PROBLEM:
Put everything from the start of the items below down to the line containing "Image resolution: width=1125" into a numbered list, one line per entry, leaving out any blank lines.

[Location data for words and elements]

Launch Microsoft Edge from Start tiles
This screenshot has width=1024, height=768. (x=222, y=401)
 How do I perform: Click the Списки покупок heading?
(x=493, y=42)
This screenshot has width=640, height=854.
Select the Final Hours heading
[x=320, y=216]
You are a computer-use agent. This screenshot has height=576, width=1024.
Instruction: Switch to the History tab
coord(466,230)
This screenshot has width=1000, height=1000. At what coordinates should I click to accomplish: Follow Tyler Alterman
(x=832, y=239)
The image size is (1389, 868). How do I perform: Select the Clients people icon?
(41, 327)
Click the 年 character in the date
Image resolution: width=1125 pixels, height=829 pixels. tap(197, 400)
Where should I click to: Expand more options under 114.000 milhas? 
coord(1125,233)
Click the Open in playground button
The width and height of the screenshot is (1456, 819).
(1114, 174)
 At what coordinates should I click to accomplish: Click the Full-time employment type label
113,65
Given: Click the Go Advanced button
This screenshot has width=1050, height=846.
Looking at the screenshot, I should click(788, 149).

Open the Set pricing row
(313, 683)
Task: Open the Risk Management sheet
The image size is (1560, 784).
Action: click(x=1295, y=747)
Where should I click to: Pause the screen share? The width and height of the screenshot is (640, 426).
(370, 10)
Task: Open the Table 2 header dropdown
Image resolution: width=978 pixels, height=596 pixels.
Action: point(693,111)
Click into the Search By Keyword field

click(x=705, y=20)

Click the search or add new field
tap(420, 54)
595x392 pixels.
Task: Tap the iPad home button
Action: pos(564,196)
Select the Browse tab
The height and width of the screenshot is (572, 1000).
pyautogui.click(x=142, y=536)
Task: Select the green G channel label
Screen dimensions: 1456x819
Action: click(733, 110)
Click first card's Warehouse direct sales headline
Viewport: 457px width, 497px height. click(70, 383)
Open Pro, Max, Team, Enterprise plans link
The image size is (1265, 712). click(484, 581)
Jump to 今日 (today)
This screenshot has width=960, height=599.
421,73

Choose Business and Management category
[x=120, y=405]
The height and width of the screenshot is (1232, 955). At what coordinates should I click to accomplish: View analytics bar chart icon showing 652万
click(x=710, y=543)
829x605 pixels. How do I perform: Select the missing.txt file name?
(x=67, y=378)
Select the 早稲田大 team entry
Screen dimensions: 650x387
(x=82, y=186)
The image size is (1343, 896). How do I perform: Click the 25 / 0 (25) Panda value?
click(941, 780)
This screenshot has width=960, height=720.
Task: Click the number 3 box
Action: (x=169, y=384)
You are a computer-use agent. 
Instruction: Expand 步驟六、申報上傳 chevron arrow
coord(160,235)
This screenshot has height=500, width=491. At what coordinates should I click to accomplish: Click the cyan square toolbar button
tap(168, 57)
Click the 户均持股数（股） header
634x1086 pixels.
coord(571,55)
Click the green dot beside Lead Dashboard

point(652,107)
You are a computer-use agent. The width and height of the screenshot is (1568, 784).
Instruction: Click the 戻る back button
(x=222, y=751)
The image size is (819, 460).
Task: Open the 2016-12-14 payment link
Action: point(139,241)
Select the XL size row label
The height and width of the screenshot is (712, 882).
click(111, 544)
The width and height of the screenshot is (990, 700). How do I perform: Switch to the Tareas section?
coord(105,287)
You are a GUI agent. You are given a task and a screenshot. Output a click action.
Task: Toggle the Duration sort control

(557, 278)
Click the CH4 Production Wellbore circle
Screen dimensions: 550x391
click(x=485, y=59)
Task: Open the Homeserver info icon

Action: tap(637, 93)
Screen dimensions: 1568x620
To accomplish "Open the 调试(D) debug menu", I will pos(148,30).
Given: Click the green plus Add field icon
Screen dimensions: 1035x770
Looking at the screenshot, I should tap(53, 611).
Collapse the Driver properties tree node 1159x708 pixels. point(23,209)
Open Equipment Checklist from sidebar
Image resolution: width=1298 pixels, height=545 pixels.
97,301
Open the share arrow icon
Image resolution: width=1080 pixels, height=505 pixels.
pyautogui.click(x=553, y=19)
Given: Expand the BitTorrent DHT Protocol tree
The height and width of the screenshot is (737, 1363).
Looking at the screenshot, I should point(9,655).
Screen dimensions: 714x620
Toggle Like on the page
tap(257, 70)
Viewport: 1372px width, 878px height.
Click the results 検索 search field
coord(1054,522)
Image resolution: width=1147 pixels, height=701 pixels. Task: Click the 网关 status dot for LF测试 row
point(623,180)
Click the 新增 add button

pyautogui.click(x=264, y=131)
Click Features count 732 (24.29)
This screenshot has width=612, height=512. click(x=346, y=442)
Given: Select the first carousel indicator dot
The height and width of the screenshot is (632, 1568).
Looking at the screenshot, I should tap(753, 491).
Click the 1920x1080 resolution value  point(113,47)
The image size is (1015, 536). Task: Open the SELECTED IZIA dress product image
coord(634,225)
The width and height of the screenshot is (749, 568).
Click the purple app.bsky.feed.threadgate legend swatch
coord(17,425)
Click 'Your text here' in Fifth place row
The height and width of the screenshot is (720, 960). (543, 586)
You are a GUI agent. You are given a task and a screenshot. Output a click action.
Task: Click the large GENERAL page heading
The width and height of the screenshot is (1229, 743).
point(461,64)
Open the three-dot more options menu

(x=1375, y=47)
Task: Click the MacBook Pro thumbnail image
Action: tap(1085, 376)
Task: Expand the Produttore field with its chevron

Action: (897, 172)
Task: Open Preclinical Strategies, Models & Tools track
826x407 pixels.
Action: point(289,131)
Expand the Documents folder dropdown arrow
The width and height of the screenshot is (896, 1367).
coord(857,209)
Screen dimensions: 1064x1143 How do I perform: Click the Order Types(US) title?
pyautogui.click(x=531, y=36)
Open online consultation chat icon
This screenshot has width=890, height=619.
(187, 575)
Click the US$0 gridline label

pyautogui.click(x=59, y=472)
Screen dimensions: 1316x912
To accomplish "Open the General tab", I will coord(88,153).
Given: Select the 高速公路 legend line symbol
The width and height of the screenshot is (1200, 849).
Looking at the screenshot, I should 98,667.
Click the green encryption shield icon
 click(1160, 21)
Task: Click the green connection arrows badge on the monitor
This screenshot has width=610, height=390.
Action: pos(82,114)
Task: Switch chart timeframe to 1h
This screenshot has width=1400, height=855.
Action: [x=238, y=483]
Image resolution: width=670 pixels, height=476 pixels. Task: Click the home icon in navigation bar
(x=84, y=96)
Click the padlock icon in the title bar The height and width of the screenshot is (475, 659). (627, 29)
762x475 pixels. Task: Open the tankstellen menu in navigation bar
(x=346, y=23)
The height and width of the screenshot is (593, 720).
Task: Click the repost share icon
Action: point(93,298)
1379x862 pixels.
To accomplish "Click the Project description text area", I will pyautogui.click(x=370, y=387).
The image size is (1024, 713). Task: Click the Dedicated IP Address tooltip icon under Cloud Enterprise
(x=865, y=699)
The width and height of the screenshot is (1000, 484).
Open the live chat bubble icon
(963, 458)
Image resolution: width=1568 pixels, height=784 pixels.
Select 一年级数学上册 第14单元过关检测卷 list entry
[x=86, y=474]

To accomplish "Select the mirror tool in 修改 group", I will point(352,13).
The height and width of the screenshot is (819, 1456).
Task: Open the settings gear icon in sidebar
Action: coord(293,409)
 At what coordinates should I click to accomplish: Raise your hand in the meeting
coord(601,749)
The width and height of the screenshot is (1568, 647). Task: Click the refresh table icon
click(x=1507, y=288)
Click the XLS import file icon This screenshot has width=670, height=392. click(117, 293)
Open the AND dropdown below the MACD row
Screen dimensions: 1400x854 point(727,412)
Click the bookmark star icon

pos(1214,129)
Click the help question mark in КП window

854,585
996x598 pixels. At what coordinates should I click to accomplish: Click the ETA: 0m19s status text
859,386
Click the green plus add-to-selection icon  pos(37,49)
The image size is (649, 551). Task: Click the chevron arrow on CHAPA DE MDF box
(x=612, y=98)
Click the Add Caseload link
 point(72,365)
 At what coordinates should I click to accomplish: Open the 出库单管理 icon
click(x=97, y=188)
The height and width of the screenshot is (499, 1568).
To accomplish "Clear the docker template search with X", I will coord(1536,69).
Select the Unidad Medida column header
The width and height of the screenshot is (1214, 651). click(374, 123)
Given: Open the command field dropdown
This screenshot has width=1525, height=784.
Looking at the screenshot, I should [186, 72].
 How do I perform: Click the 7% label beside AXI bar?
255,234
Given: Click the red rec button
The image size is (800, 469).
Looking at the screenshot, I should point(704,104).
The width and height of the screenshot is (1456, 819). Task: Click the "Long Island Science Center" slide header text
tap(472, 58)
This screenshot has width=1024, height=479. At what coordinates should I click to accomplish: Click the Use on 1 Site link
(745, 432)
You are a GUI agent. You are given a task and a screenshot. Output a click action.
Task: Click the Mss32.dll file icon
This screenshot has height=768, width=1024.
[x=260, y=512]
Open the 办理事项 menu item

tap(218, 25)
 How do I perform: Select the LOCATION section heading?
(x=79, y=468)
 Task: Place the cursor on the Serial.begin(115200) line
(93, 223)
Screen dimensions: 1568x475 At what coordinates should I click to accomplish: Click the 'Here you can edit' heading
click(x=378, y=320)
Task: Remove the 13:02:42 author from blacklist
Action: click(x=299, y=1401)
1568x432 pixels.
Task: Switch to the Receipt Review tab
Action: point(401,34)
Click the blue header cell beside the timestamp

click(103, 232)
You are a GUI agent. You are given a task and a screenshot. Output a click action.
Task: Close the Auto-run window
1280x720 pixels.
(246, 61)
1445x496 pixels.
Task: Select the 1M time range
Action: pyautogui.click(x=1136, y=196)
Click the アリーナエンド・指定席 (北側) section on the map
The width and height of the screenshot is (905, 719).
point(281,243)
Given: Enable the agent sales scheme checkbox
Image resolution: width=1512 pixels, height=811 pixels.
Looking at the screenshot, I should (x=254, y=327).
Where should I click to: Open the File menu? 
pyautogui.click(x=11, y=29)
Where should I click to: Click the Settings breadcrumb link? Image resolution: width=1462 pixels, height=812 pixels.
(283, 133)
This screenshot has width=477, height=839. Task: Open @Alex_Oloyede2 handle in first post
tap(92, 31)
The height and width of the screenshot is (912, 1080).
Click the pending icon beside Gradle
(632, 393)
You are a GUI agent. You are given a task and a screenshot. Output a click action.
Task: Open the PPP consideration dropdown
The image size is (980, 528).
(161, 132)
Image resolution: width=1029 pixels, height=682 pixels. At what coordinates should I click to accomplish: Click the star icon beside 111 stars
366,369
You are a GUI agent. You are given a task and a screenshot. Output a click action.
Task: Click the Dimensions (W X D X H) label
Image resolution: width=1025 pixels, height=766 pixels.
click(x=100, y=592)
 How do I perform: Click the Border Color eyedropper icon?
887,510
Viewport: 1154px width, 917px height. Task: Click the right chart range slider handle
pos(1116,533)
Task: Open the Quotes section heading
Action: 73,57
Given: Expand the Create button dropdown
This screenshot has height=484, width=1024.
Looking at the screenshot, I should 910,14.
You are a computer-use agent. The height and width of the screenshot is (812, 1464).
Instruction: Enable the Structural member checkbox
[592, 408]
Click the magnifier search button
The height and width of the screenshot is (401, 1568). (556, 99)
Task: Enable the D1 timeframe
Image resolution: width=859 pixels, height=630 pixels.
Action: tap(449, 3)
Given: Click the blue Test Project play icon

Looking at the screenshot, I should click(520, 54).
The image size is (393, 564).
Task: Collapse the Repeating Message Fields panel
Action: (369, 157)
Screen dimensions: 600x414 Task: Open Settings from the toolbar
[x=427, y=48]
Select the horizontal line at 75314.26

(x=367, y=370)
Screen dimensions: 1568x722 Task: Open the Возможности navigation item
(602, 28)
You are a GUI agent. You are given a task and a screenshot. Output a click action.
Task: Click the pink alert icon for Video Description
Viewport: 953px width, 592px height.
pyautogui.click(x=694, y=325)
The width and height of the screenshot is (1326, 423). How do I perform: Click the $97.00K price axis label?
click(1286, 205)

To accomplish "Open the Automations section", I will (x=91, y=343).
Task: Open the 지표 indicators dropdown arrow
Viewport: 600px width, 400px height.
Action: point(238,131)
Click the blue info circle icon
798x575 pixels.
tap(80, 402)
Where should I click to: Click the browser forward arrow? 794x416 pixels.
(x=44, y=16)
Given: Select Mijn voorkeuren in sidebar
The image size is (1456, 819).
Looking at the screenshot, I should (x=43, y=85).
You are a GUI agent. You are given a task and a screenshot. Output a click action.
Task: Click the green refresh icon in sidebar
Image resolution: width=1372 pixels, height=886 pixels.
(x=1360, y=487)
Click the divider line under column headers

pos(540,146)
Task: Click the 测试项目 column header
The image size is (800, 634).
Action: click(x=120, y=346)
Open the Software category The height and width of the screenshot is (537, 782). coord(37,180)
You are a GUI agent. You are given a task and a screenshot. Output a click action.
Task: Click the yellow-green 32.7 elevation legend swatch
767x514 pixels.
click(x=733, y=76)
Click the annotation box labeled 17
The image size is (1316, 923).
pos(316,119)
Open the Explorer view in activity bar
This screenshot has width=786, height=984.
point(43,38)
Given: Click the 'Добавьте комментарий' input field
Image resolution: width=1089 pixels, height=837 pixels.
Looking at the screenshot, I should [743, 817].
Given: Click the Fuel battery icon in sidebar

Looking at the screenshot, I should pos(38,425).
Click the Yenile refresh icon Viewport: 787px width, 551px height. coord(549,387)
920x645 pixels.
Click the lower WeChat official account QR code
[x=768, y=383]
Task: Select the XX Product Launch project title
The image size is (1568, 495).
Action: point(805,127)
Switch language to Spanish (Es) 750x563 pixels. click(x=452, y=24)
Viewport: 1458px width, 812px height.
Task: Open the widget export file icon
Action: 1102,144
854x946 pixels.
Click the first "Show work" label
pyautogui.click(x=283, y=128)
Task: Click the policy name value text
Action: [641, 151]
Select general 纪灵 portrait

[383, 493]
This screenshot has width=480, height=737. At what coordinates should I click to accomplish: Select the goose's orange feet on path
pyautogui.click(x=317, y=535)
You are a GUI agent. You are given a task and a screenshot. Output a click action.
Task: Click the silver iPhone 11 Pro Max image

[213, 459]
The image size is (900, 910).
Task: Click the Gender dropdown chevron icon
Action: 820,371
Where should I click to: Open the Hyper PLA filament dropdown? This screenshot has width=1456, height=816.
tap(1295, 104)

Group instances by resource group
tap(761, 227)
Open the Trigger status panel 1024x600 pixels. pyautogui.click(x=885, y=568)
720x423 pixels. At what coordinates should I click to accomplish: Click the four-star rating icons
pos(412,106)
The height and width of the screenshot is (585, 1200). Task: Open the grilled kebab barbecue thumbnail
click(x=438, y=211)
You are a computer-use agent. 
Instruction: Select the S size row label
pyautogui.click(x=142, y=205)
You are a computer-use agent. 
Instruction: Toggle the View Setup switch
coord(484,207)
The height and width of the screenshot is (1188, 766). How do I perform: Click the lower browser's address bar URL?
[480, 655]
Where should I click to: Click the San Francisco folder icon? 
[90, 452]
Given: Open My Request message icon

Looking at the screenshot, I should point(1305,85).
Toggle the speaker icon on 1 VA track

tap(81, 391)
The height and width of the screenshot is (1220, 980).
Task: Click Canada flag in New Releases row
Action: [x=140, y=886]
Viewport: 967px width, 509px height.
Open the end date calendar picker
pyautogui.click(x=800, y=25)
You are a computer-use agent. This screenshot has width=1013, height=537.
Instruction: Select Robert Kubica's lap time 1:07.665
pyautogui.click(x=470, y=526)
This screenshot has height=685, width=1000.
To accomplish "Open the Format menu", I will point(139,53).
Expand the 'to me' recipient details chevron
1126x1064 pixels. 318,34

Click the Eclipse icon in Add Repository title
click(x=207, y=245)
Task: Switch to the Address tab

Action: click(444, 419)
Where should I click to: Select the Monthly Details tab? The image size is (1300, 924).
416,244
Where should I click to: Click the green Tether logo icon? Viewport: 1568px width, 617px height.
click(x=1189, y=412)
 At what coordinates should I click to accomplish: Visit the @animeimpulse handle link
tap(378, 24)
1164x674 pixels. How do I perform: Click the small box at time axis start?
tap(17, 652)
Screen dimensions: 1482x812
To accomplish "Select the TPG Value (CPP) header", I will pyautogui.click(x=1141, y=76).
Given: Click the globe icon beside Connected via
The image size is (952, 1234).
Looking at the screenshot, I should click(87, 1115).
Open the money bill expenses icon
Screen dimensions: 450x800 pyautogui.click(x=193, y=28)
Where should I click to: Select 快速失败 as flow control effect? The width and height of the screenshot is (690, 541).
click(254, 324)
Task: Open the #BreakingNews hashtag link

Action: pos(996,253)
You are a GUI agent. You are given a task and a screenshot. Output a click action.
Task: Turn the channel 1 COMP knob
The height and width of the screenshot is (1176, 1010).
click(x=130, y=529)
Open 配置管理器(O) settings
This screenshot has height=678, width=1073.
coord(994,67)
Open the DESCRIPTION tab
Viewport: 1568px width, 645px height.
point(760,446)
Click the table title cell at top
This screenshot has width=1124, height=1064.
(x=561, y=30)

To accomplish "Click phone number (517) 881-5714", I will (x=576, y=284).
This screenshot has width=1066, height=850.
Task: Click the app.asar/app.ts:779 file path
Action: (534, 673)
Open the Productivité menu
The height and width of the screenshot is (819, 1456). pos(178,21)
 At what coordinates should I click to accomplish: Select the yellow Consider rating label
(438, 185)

ANSWER TO THE EXERCISE:
1. Launch Microsoft Edge from Start tiles
2. This screenshot has width=1024, height=768. (x=222, y=401)
3.  How do I perform: Click the Списки покупок heading?
4. (x=493, y=42)
5. This screenshot has width=640, height=854.
6. Select the Final Hours heading
7. [x=320, y=216]
8. You are a computer-use agent. This screenshot has height=576, width=1024.
9. Instruction: Switch to the History tab
10. coord(466,230)
11. This screenshot has width=1000, height=1000. At what coordinates should I click to accomplish: Follow Tyler Alterman
12. (x=832, y=239)
13. The image size is (1389, 868). How do I perform: Select the Clients people icon?
14. (41, 327)
15. Click the 年 character in the date
16. Image resolution: width=1125 pixels, height=829 pixels. tap(197, 400)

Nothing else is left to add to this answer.